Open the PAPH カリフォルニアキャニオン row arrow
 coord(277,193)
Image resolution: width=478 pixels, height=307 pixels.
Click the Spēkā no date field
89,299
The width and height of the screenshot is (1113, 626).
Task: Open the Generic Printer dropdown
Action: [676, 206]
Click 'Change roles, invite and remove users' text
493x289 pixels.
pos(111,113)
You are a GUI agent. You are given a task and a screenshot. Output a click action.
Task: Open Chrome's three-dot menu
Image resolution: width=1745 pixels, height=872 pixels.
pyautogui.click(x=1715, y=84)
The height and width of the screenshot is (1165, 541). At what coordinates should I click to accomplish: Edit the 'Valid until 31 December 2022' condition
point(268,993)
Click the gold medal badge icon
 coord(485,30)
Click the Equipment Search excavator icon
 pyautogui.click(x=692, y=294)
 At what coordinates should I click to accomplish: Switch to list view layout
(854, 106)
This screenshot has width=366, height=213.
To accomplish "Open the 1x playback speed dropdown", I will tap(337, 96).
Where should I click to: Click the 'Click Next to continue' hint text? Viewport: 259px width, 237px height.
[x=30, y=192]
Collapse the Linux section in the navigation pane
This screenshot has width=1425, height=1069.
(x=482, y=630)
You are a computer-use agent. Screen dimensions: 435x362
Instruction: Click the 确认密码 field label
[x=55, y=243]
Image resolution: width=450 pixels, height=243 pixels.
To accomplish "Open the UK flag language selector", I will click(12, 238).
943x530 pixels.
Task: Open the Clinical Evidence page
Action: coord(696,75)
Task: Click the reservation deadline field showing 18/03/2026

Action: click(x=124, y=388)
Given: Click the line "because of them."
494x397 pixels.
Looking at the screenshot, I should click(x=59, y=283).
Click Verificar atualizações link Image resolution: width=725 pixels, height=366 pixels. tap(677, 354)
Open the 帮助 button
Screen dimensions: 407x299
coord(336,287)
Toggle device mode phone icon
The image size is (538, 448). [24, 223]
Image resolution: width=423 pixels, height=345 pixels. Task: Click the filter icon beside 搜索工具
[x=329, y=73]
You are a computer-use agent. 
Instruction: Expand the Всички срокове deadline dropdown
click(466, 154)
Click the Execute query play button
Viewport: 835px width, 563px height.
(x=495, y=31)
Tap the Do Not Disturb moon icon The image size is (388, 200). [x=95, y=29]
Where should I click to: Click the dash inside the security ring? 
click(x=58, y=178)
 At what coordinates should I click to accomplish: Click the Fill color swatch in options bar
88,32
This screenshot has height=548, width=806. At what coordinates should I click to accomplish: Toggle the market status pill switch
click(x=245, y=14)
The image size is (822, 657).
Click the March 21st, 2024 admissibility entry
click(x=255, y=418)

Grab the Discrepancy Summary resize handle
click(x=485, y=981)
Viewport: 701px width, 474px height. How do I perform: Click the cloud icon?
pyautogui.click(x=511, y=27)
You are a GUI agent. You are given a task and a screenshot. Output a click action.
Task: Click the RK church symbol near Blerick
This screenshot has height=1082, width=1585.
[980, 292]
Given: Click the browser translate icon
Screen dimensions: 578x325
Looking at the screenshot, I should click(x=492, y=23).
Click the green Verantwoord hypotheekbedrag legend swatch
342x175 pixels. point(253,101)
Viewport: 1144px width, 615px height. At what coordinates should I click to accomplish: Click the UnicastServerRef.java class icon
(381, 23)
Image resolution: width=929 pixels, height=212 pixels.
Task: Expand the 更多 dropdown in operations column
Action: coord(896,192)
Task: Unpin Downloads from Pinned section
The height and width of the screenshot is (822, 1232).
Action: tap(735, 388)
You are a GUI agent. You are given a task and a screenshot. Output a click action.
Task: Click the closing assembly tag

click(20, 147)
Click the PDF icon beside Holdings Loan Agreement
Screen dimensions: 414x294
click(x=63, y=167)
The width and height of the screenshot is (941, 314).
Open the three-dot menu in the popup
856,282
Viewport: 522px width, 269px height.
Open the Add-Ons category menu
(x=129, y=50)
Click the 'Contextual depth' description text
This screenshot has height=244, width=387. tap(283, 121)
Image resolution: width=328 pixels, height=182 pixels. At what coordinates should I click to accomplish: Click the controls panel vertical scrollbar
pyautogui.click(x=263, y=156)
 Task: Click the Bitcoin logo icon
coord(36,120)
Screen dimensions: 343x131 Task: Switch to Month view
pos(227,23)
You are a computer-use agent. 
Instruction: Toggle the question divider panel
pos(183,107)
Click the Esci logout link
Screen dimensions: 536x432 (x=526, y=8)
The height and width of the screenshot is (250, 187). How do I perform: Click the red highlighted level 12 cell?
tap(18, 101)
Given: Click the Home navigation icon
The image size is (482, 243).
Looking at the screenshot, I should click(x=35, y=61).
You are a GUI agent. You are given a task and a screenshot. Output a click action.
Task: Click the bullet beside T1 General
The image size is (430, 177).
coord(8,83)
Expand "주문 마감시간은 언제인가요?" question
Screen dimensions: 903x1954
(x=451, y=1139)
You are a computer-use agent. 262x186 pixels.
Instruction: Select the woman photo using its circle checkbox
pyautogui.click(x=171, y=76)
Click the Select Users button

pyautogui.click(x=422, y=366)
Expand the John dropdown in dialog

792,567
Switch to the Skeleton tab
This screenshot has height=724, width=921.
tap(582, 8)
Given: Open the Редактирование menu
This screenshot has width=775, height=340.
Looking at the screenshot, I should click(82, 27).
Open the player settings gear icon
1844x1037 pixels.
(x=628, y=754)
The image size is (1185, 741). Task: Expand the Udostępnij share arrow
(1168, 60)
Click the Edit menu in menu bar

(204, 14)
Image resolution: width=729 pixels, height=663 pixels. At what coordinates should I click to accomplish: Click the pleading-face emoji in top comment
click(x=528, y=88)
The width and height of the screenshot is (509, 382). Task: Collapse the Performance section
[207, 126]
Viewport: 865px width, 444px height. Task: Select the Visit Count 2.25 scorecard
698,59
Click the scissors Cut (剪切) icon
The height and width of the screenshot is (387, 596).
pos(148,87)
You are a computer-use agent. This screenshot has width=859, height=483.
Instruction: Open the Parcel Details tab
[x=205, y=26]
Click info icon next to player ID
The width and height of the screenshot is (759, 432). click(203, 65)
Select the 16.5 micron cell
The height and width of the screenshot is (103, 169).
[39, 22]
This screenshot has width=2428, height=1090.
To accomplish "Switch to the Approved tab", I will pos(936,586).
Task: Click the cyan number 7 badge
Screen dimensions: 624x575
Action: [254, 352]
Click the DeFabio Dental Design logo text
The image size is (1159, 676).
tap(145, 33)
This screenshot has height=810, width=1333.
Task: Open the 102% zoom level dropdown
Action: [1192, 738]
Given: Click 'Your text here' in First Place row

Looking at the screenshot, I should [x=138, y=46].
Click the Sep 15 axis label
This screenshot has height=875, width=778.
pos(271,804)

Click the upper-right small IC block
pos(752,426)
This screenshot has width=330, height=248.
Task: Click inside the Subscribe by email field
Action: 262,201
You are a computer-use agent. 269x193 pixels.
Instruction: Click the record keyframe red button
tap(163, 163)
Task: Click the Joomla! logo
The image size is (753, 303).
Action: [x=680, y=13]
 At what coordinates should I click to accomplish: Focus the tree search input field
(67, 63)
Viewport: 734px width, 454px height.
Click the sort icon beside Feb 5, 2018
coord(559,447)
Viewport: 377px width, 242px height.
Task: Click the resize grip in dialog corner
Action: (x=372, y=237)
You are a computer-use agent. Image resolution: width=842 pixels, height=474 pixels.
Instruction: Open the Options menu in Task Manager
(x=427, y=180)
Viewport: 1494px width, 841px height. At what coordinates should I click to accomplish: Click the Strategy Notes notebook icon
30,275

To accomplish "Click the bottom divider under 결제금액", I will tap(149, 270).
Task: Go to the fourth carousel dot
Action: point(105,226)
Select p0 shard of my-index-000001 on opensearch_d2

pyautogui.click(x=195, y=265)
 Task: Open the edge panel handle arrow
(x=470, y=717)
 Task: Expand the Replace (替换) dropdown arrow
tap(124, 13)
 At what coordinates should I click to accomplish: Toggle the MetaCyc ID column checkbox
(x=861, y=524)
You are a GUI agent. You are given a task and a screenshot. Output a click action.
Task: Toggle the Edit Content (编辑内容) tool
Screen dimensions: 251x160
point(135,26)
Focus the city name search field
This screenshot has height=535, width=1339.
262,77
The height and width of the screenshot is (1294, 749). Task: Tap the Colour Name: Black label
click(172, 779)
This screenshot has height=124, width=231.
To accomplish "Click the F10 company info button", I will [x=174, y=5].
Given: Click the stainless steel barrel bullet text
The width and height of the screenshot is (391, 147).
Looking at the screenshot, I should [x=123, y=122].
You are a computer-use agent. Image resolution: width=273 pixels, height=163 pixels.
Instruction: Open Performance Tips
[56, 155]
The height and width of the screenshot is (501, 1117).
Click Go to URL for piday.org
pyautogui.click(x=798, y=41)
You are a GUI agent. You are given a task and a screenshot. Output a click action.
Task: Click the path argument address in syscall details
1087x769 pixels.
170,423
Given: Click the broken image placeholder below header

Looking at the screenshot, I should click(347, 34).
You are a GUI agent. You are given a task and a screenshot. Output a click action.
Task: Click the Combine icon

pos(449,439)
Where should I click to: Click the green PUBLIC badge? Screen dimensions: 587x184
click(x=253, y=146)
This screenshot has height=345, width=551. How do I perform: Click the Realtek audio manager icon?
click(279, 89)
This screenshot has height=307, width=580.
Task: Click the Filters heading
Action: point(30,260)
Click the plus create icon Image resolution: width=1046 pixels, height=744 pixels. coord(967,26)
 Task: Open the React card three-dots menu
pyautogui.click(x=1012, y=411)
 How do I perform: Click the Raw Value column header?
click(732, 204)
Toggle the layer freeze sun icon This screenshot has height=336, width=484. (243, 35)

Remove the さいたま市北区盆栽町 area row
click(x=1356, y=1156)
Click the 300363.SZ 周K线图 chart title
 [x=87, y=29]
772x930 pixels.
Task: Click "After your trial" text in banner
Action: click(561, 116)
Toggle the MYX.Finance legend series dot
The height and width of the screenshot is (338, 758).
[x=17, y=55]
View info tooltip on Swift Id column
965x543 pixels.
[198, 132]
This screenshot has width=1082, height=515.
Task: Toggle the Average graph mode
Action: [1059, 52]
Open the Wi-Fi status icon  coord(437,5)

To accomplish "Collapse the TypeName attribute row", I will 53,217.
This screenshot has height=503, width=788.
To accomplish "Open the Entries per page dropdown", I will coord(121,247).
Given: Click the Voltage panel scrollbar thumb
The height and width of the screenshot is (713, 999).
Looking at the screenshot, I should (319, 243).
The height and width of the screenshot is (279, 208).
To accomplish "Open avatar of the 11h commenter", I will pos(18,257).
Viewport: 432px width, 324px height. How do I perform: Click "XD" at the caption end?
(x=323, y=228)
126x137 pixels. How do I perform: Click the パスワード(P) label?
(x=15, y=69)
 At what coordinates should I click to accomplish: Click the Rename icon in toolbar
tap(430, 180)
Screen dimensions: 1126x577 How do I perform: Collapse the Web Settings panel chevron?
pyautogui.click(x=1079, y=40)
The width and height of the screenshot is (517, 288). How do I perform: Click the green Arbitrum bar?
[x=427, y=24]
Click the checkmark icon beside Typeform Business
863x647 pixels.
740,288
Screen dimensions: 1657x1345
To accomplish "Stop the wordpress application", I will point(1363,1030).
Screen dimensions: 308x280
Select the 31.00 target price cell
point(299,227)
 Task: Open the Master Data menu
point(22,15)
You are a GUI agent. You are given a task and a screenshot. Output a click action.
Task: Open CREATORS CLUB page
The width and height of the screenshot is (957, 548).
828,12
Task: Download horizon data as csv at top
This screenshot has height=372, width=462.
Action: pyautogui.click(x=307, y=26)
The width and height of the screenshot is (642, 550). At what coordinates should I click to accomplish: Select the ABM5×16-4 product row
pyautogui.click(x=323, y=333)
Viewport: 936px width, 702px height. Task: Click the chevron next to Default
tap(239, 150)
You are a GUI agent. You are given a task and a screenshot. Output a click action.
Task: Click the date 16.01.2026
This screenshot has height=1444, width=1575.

==*==

Problem to solve >> Can you replace "Instruction" with "Command" in the part of the material that opens with the line containing "Viewport: 1144px width, 615px" and closes with the line containing "pyautogui.click(x=422, y=366)", leaving everything else unchanged? Give back only those lines.

Full response >>
Viewport: 1144px width, 615px height. At what coordinates should I click to accomplish: Click the UnicastServerRef.java class icon
(381, 23)
Image resolution: width=929 pixels, height=212 pixels.
Task: Expand the 更多 dropdown in operations column
Action: coord(896,192)
Task: Unpin Downloads from Pinned section
The height and width of the screenshot is (822, 1232).
Action: tap(735, 388)
You are a GUI agent. You are given a task and a screenshot. Output a click action.
Task: Click the closing assembly tag

click(20, 147)
Click the PDF icon beside Holdings Loan Agreement
Screen dimensions: 414x294
click(x=63, y=167)
The width and height of the screenshot is (941, 314).
Open the three-dot menu in the popup
856,282
Viewport: 522px width, 269px height.
Open the Add-Ons category menu
(x=129, y=50)
Click the 'Contextual depth' description text
This screenshot has height=244, width=387. tap(283, 121)
Image resolution: width=328 pixels, height=182 pixels. At what coordinates should I click to accomplish: Click the controls panel vertical scrollbar
pyautogui.click(x=263, y=156)
 Task: Click the Bitcoin logo icon
coord(36,120)
Screen dimensions: 343x131 Task: Switch to Month view
pos(227,23)
You are a computer-use agent. 
Command: Toggle the question divider panel
pos(183,107)
Click the Esci logout link
Screen dimensions: 536x432 (x=526, y=8)
The height and width of the screenshot is (250, 187). How do I perform: Click the red highlighted level 12 cell?
tap(18, 101)
Given: Click the Home navigation icon
The image size is (482, 243).
Looking at the screenshot, I should click(x=35, y=61).
You are a GUI agent. You are given a task and a screenshot. Output a click action.
Task: Click the bullet beside T1 General
The image size is (430, 177).
coord(8,83)
Expand "주문 마감시간은 언제인가요?" question
Screen dimensions: 903x1954
(x=451, y=1139)
You are a computer-use agent. 262x186 pixels.
Command: Select the woman photo using its circle checkbox
pyautogui.click(x=171, y=76)
Click the Select Users button

pyautogui.click(x=422, y=366)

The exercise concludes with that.